What is required: No picture belongs in the answer, which must hold exactly the lines from the one with "Task: Click the Paste icon in Clipboard group" through the final line below.

Data under study:
_ _ _ _

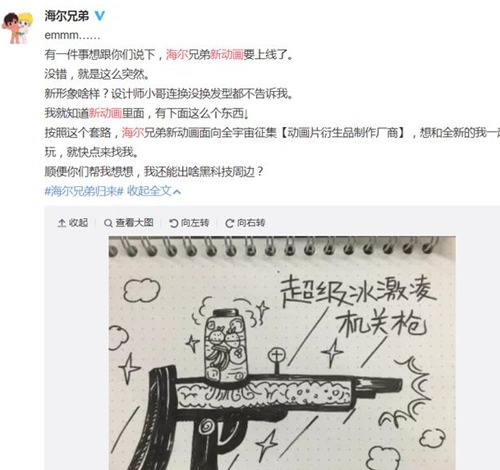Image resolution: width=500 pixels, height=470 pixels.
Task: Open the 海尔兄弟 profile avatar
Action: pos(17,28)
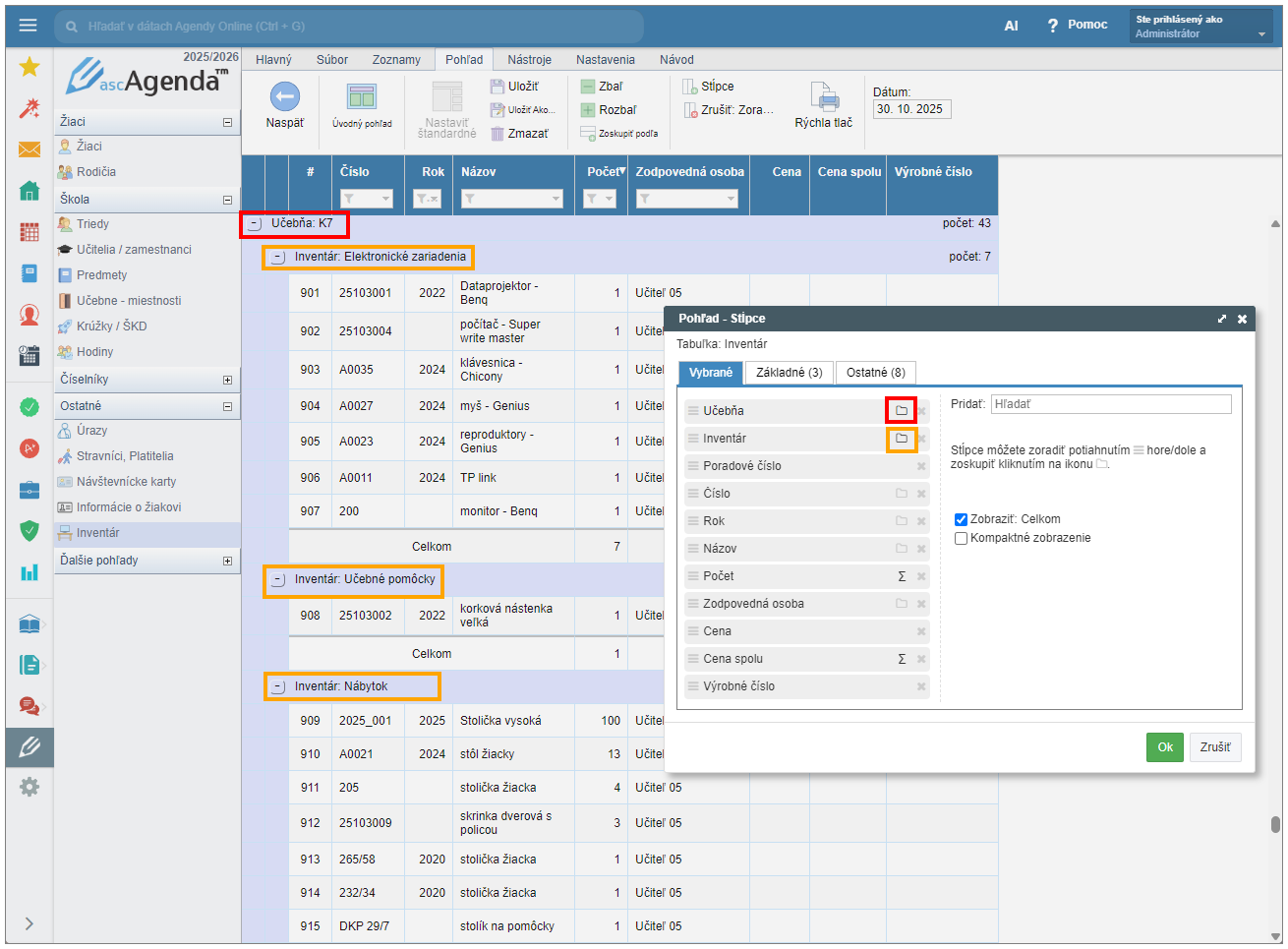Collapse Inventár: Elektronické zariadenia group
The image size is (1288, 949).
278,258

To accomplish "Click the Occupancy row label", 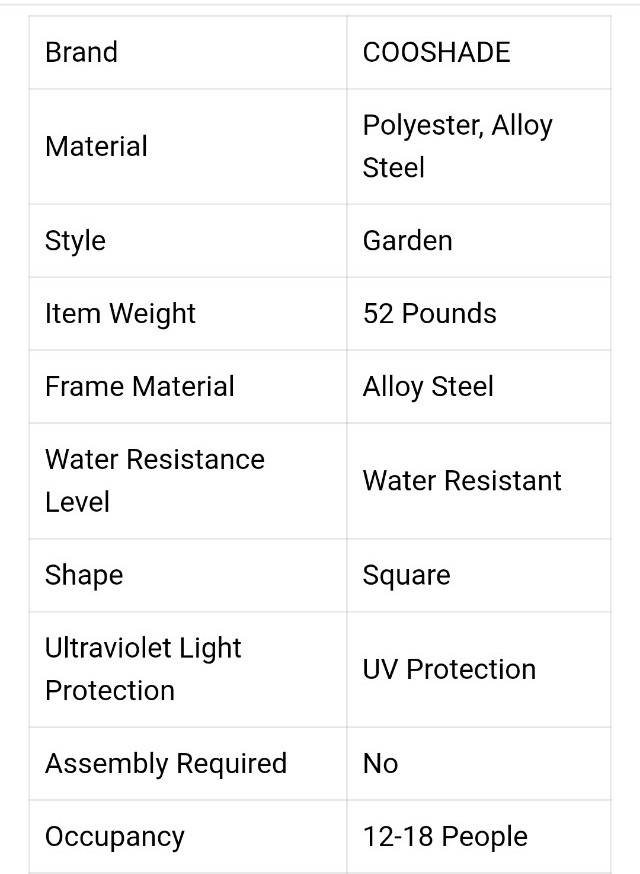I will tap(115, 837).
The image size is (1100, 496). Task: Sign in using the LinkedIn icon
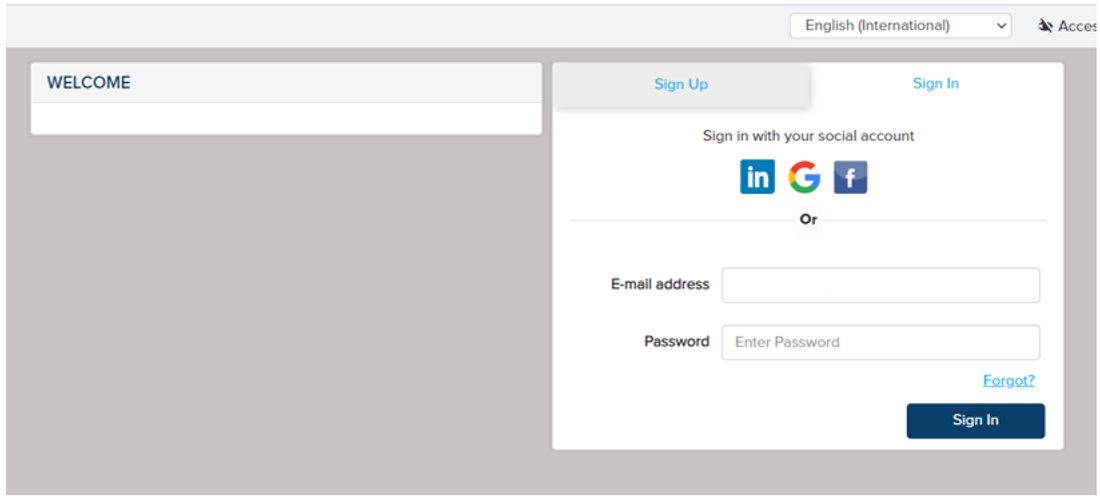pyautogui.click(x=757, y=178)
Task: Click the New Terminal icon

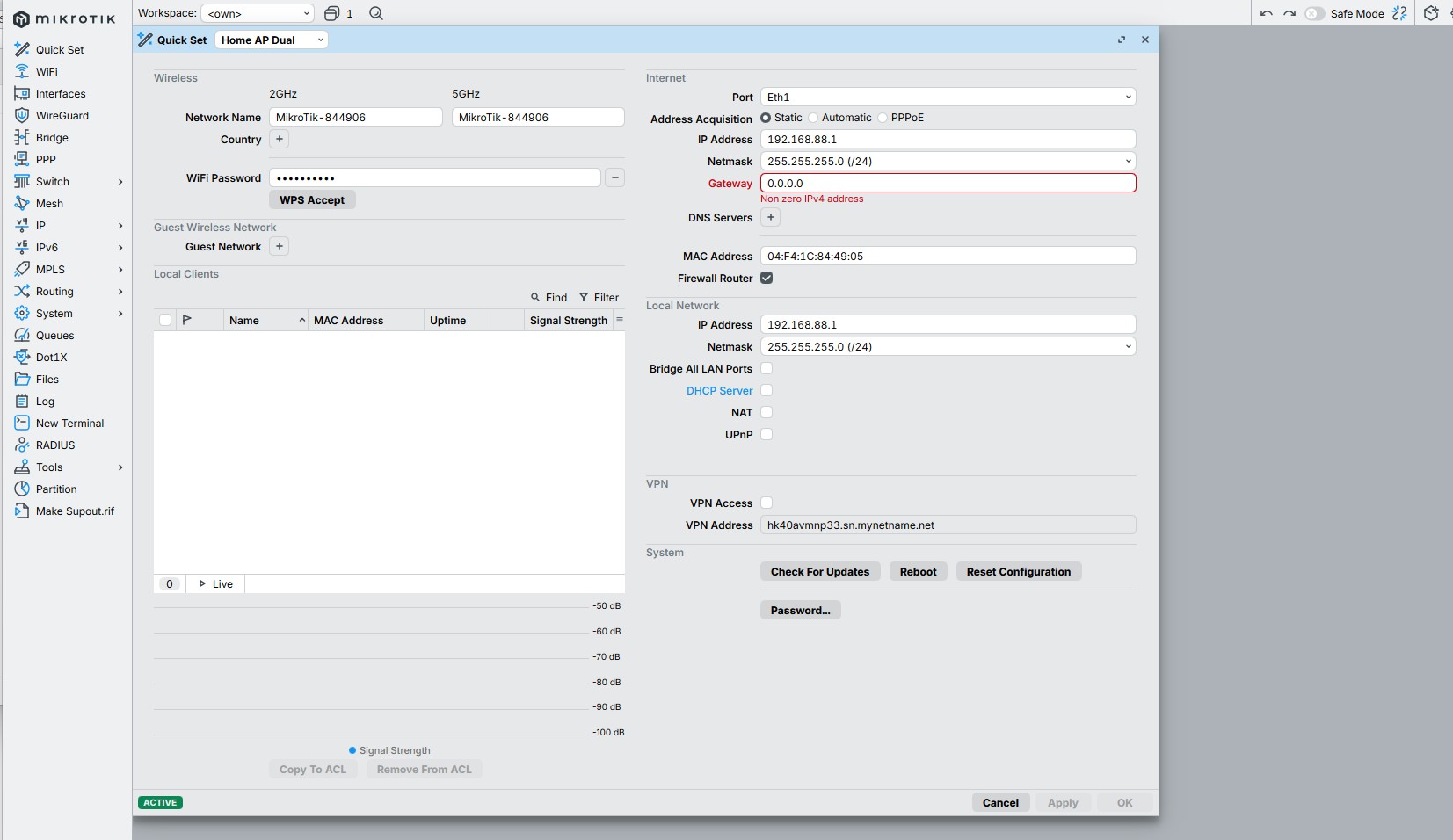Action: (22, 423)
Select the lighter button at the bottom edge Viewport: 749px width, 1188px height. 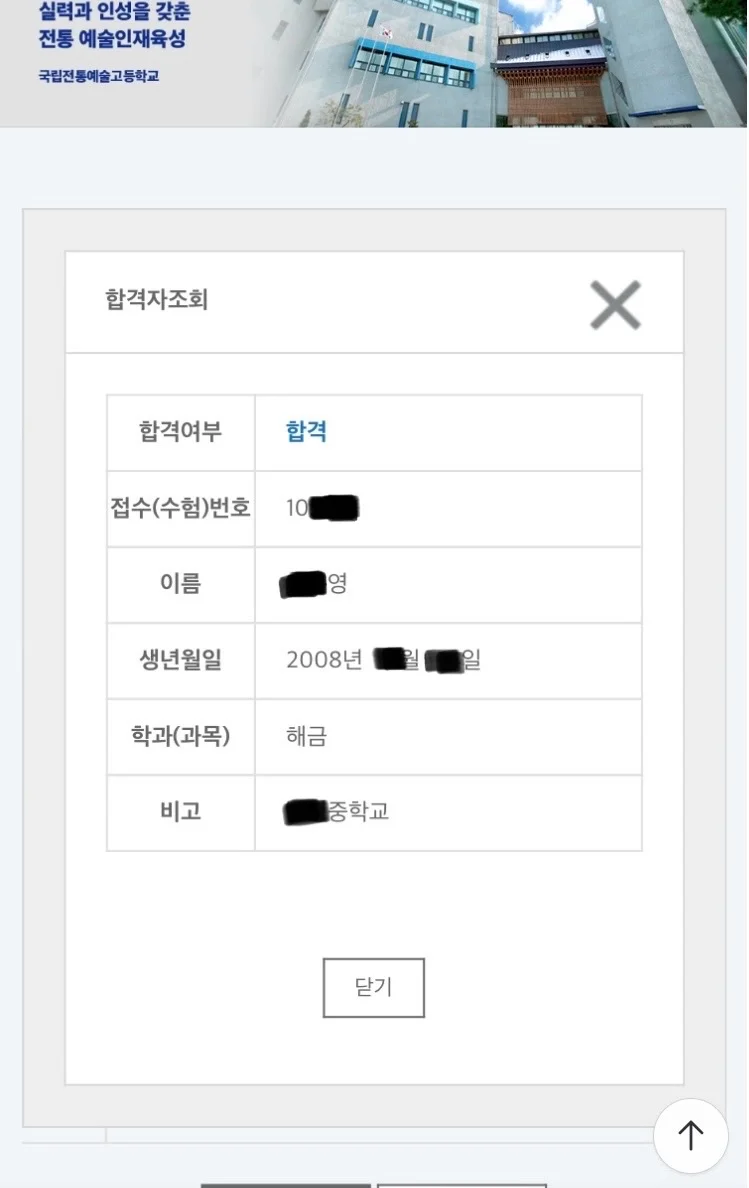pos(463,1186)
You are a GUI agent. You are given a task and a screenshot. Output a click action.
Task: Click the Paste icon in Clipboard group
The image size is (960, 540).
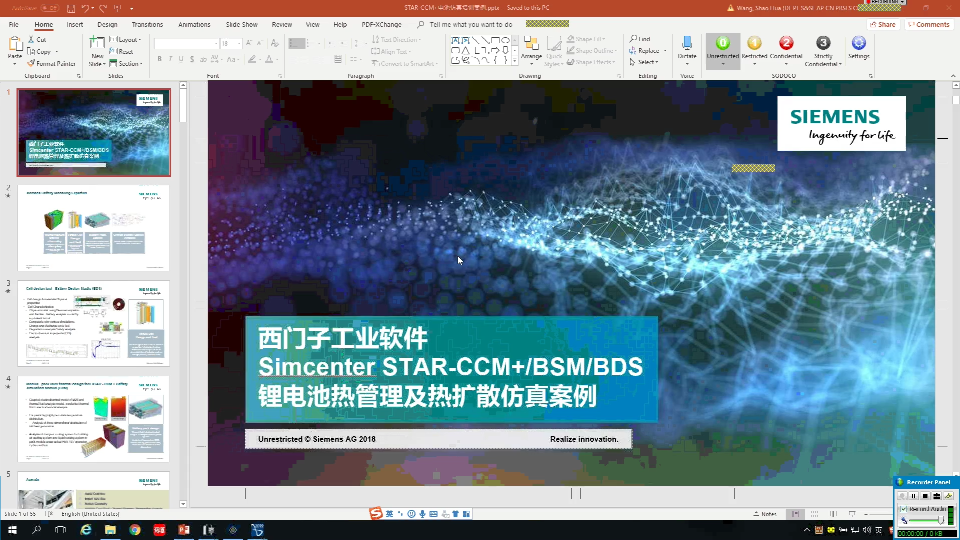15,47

_ _ _ _

Output for this task:
Task: Click the Paste icon in Clipboard group
The image size is (960, 540).
15,47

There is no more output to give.